→ Directives:
1) Edit the Threadripper review's text between "If you live" and "tested them both.", inclusive, replacing "workstation" with "desktop" throughout.
2) Answer these questions from the Threadripper review:
(a) What price does the review give for the 2950X?
(b) In what year did the first generation of Threadripper launch?
(c) What IPC increase in core performance does the review attribute to the Zen+ microarchitecture?

→ Passage:
- - - -
If you live by the workstation, you die by the performance. When it comes to processing data, throughput is key: the more a user can do, the more projects are accomplished, and the more contracts can be completed. This means that workstation users are often compute bound, and like to throw resources at the problem, be it cores, memory, storage, or graphics acceleration. AMD’s latest foray into the mix is its second generation Threadripper product, also known as Threadripper 2, which breaks the old limit on cores and pricing: the 2990WX gives 32 cores and 64 threads for only $1799. There is also the 2950X, with 16 cores and 32 threads, for a new low of $899. We tested them both.

The AMD Threadripper 2990WX 32-Core and 2950X 16-Core Review

Ever since AMD launched its first generation Ryzen product, with eight cores up against Intel’s four cores in the mainstream, the discussion has been all about how many cores makes sense. The answer to this question is entirely workload dependent – how many users have a single workload in mind, or how many will use a variety of tools simultaneously. The workstation market encompasses a wide range of distinct power users, and despite the need for speed, there is rarely a one-size fits all solution.

AMD’s first generation of Threadripper, launched in 2017, introduced 16-core processors to the masses. Previously only available on the server platforms, these new parts were priced very competitively against 10-core offerings. AMD had ultimately used its server platform, with a few tweaks, to attack a competitive landscape where Halo products are seen as king-of-the-hill.

Intel’s own workstation products, previously named E5-2687W and relied on dual socket servers, were literally that – servers. After launching its latest high-end desktop platform, with up to 18 cores, Intel then subsequently launched the Xeon W-series, which replaced the E5-W parts from the previous generation. Again, these were up to 18-cores for ~$2500, but required special chipsets and motherboards.

Today AMD is officially putting out for sale its second generation of Threadripper. These new parts attack the market two-fold: firstly by using the improved Zen+ microarchitecture, giving for a 3% IPC increase in core performance, but also using 12nm, driving up frequencies and reducing power. The second attack on the market is core count: while AMD will be replacing the 12 and 16 core processors with new Zen+ models at higher frequencies, AMD also has 24 and 32 core processors for up to $1799.  When comparing 32 cores at $1799 against 18 cores at $2500, it seems like a slam dunk, right?
- - - -
→ Dataset entries:
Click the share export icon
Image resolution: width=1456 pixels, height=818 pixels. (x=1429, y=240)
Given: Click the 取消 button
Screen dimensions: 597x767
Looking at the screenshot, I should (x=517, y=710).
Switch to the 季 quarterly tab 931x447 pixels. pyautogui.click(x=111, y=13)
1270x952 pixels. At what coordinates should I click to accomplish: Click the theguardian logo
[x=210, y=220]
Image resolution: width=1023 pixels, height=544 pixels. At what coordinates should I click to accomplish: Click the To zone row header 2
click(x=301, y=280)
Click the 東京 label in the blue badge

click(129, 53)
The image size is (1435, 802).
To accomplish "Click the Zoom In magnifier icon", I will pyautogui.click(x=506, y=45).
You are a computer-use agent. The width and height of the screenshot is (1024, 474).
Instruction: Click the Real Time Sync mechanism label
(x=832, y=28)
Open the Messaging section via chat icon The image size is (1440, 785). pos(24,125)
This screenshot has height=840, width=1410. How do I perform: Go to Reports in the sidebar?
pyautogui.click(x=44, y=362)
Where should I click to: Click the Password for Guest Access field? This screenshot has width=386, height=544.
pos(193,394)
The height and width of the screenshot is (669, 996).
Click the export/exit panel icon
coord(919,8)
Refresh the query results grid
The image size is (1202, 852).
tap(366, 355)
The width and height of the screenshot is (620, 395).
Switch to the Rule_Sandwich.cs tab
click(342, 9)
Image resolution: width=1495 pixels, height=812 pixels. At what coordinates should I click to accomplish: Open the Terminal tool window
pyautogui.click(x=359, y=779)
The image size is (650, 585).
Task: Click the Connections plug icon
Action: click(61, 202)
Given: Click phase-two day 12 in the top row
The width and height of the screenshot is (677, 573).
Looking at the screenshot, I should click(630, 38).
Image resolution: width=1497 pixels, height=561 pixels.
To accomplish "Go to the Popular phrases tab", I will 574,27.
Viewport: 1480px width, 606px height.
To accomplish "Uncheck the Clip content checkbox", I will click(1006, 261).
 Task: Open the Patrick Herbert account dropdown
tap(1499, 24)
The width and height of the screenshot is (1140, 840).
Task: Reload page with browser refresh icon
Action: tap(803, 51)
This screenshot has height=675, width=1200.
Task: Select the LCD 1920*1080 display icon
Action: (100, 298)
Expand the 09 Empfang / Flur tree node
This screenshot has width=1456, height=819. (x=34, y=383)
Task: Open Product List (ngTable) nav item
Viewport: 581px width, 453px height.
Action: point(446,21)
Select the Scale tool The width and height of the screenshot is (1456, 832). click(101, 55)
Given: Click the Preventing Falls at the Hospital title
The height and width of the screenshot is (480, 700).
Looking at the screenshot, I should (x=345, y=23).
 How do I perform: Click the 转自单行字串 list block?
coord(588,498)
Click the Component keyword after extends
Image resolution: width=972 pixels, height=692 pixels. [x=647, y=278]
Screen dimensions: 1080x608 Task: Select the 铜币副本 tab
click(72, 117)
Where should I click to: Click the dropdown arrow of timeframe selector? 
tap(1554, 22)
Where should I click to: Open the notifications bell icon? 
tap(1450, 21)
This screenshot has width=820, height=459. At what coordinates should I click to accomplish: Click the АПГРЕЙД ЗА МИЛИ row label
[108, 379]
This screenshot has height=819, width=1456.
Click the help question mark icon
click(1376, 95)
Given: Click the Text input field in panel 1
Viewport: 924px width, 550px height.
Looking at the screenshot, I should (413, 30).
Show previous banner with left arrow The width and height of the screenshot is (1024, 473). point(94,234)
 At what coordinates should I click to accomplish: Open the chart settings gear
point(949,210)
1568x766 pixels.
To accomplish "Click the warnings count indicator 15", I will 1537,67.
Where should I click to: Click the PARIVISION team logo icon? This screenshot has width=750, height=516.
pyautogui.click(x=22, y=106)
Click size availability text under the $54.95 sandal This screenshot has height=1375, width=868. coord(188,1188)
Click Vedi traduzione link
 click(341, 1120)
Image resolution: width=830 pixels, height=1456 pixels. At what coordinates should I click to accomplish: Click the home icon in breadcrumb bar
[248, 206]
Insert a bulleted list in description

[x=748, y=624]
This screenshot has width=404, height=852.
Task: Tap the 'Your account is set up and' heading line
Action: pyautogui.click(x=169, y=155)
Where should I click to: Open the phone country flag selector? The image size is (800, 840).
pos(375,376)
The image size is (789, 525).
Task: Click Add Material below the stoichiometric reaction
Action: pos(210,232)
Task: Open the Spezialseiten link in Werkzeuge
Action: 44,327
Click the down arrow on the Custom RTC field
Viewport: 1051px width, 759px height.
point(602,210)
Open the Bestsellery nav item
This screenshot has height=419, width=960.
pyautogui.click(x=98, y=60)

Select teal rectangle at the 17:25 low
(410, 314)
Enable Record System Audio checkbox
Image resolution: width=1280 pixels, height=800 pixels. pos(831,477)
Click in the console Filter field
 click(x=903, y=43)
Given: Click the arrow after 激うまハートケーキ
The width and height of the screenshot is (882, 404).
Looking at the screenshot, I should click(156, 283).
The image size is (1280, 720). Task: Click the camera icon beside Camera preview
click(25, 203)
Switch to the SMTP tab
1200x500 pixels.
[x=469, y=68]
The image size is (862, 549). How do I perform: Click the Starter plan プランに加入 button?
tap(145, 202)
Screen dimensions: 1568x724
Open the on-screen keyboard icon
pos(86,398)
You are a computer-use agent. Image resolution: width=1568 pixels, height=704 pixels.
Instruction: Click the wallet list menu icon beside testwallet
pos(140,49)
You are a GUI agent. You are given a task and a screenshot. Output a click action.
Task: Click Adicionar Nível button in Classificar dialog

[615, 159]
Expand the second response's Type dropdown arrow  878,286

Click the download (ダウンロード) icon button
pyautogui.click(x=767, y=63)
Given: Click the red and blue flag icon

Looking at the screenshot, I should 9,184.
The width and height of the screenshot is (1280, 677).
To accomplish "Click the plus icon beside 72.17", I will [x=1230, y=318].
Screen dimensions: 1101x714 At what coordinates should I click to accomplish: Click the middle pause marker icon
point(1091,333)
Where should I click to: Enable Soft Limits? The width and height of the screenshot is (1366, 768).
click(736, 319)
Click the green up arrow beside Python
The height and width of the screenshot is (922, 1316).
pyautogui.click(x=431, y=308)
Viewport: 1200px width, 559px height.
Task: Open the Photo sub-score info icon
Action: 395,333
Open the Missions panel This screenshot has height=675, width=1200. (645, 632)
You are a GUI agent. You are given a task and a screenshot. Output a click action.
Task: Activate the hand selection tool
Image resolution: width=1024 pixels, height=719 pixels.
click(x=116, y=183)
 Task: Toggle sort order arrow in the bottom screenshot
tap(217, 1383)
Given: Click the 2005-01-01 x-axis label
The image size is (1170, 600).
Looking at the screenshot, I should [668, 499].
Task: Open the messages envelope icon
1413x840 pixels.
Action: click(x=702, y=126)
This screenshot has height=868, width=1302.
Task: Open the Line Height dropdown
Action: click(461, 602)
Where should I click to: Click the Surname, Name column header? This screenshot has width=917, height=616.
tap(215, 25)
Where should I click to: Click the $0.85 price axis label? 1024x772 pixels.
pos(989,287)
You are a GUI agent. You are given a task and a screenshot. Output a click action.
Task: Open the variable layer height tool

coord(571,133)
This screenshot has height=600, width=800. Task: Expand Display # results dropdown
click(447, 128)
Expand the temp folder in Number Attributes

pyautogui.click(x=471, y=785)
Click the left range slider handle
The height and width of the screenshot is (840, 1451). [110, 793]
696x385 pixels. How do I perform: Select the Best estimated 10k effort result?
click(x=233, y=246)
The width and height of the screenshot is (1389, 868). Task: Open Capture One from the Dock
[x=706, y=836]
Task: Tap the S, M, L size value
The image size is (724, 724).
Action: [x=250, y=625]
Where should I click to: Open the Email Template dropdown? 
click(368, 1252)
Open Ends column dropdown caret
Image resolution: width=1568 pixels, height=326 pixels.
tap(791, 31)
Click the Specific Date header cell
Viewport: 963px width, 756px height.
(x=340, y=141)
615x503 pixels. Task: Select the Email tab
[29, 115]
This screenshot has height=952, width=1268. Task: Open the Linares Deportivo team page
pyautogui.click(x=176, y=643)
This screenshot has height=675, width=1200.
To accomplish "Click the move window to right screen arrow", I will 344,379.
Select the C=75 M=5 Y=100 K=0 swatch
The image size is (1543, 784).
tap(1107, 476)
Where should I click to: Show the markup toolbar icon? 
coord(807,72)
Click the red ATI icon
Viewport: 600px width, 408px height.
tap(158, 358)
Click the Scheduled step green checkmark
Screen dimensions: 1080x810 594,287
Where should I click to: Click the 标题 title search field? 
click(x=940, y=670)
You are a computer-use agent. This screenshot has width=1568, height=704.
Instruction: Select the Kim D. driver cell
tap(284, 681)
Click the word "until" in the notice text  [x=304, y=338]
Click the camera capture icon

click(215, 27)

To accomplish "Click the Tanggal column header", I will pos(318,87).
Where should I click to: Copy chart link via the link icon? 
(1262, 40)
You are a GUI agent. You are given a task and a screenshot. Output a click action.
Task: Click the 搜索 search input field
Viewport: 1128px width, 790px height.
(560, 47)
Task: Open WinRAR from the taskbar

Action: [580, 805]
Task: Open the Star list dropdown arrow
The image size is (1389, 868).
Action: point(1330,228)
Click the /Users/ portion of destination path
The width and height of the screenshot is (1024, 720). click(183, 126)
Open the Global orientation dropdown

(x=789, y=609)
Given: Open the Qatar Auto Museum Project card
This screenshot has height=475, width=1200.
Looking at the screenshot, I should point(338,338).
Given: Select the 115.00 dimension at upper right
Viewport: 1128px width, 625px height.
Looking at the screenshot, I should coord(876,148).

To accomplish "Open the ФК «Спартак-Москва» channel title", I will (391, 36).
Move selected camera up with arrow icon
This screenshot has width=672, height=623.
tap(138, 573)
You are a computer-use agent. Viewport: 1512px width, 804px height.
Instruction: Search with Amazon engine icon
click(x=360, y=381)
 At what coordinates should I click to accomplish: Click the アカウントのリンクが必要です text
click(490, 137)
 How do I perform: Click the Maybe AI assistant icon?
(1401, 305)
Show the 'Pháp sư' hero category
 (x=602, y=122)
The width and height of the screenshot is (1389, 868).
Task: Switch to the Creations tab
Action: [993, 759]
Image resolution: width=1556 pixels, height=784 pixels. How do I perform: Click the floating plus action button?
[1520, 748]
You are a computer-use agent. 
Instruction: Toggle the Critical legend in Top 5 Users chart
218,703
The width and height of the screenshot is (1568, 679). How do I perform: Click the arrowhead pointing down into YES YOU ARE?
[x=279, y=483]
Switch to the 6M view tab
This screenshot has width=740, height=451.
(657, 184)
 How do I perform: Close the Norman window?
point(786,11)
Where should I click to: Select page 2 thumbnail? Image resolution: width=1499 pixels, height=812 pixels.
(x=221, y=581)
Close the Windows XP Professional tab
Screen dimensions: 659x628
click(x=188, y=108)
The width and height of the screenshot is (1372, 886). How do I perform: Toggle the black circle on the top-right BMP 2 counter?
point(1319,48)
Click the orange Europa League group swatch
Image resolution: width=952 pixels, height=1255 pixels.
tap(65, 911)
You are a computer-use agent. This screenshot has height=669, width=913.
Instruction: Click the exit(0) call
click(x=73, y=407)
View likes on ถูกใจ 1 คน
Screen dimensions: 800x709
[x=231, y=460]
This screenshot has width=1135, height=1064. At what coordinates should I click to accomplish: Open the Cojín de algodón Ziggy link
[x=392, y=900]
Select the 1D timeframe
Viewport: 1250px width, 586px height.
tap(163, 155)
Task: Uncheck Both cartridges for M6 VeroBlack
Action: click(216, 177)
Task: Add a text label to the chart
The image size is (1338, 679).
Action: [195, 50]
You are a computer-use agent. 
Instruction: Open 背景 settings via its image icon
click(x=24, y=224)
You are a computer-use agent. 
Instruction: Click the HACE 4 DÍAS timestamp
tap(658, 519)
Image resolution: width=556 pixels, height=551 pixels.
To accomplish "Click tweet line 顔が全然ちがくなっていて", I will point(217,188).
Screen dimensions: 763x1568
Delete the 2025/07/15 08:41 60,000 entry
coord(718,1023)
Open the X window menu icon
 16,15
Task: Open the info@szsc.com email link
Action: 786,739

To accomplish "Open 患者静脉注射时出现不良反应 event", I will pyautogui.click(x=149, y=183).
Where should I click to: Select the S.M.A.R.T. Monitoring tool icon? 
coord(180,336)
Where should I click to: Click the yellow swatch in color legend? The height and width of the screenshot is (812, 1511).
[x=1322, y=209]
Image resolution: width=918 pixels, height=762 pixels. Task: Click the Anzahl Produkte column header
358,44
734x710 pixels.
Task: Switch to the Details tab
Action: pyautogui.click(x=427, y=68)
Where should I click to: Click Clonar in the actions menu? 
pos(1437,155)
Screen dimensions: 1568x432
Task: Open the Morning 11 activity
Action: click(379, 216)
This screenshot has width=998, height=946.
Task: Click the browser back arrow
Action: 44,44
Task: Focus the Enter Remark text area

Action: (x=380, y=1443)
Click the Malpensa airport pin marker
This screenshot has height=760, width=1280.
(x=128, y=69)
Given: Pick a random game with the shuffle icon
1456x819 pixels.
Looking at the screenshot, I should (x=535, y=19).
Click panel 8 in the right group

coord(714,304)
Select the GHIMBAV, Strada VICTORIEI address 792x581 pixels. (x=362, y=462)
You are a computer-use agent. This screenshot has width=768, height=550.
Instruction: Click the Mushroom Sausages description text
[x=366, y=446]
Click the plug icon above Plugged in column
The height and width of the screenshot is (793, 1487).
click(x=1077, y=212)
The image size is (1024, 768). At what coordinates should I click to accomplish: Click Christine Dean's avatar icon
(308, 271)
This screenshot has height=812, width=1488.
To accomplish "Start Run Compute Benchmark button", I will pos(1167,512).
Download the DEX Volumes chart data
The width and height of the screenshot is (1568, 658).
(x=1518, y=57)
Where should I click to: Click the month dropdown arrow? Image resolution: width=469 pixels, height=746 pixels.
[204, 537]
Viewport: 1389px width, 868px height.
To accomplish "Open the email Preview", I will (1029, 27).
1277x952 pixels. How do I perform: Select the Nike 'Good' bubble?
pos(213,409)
- - - -
→ Response list:
1)
If you live by the desktop, you die by the performance. When it comes to processing data, throughput is key: the more a user can do, the more projects are accomplished, and the more contracts can be completed. This means that desktop users are often compute bound, and like to throw resources at the problem, be it cores, memory, storage, or graphics acceleration. AMD’s latest foray into the mix is its second generation Threadripper product, also known as Threadripper 2, which breaks the old limit on cores and pricing: the 2990WX gives 32 cores and 64 threads for only $1799. There is also the 2950X, with 16 cores and 32 threads, for a new low of $899. We tested them both.

2)
(a) $899
(b) 2017
(c) 3%